Сговорились они, что ли? Ладно, сейчас получит!)

Он сел в свой диванный уголок, она остановилась напротив.

— Запомню и очень благодарна. Но больше, Иван Александрович, я в вашей помощи не нуждаюсь, теперь справлюсь сама.

— В доме есть валерьянка? — поинтересовался он хладнокровно. — Или осушить слезы поцелуями?

— Ведь я заплатила вам за университет? Мы в расчете? Или еще должна? Заранее скажите: сколько?

— А зачем тебе знать заранее?

Нет, этого ничем не проймешь! Он взял ее за руки на колени («Только б не ушел!» — она испугалась вдруг), погладил по голове.

— Ну, что случилось? Кто тебя обидел? Разве я?

— Никто. Просто я не хочу на «Пиковую даму».

— И я не хочу. Мы останемся здесь, так?.. И никогда ни о чем не беспокойся заранее.

— Иван Александрович!..

— Не беспокойся. Когда я надоем тебе, я уйду. И наоборот. Но зачем губить мгновение, прелесть моя?

— Только мгновение?

— Только. Больше ничего нет.

В распахнутой калитке крайней дачки стоял человек с лопатой.

— Кирилл Мефодьевич? — неуверенно спросил Алеша.

— Вот видите, и вы меня вспомнили. Вы проходили мимо к озеру, и мне показалось… или я помешал?

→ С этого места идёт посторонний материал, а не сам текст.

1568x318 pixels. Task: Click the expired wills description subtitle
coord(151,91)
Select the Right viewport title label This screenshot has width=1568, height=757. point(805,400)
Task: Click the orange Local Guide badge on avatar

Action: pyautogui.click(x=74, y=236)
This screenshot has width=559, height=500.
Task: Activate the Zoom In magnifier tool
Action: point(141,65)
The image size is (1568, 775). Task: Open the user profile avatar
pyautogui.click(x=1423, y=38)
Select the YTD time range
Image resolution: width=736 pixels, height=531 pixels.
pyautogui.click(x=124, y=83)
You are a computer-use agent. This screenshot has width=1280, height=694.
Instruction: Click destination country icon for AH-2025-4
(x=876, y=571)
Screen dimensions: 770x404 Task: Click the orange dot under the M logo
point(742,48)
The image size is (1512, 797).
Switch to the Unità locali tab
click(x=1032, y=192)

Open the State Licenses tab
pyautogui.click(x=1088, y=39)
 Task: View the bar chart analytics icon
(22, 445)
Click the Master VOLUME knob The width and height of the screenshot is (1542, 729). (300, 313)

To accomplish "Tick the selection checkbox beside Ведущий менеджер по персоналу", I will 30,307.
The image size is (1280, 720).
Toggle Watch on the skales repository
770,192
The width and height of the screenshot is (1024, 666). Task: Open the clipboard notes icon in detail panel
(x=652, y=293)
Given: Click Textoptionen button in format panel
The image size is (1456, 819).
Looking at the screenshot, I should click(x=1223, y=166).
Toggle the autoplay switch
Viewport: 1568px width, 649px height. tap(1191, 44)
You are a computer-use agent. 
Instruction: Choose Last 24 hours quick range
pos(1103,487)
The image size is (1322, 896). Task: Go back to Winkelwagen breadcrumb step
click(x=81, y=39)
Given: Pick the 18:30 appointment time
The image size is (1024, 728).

Вглядываясь и вслушиваясь, он внезапно осознал такое одиночество, свое одиночество в мире, что поспешно пошел на взгляд, на голос, забыв про вещи, вернулся, оделся. «Нет, не помешали!» Дорожка меж розами, зеленый домик в одно окошко, лавка, вбитый в землю стол.

— Как ваши дела, Алексей?

— Нормально. Четыре, пять. У Лизы две пятерки. А я тут к знакомым — не застал. А вы тут… забавно! Можно, я закурю?

— Конечно. Даже не ожидал, что вы такие молодцы.

— Везение. Попался б какой-нибудь Фурманов — и ку-ку! У меня на соцреализм аллергия, что-то вроде бешенства, как у собак. Правда. «Камень на камень, кирпич на кирпич, умер наш Ленин, Владимир Ильич!»

— Да, это трагедия, — согласился странный старик. — Сейчас я вас покормлю, — и исчез в домике.

Трагедия! Скажет тоже. Но как хорошо, спокойно, тихо в пятнистой тени, яблочки висят, горят розы. Должно быть, коммунист со стажем, идеалы, пусть живет… Кирилл Мефодьевич принес миску с вареной картошкой в постном масле и огурцами. Вкуснотища. И чай. Не буду спорить, иначе придется уйти, а мне не хочется. С этим стариком хорошо молчится — вот что удивительно. И все-таки Алешу хватило ненадолго:

— Вы всерьез считаете «кирпич на кирпич» трагедией? Кирпичей-то они выдали и продолжают.

— Я говорю не о жанре, а о своем ощущении времени. Великое время, вы не находите?

Ага, сталинский сокол (выражение деда; страховой агент, из орловских мещан, помнил нормальную жизнь и передал внуку свои воспоминания). Жалко — мне он нравится.

— Вот уж чего не нахожу — это точно.

— Вас отвращают лозунги, правда? А когда-то они увлекали. Это перевертыши.

— Вас увлекали?

— Я бы не сказал, наоборот. Но дело не во мне…

— А, вы-то умный! — воскликнул Алеша с облегчением.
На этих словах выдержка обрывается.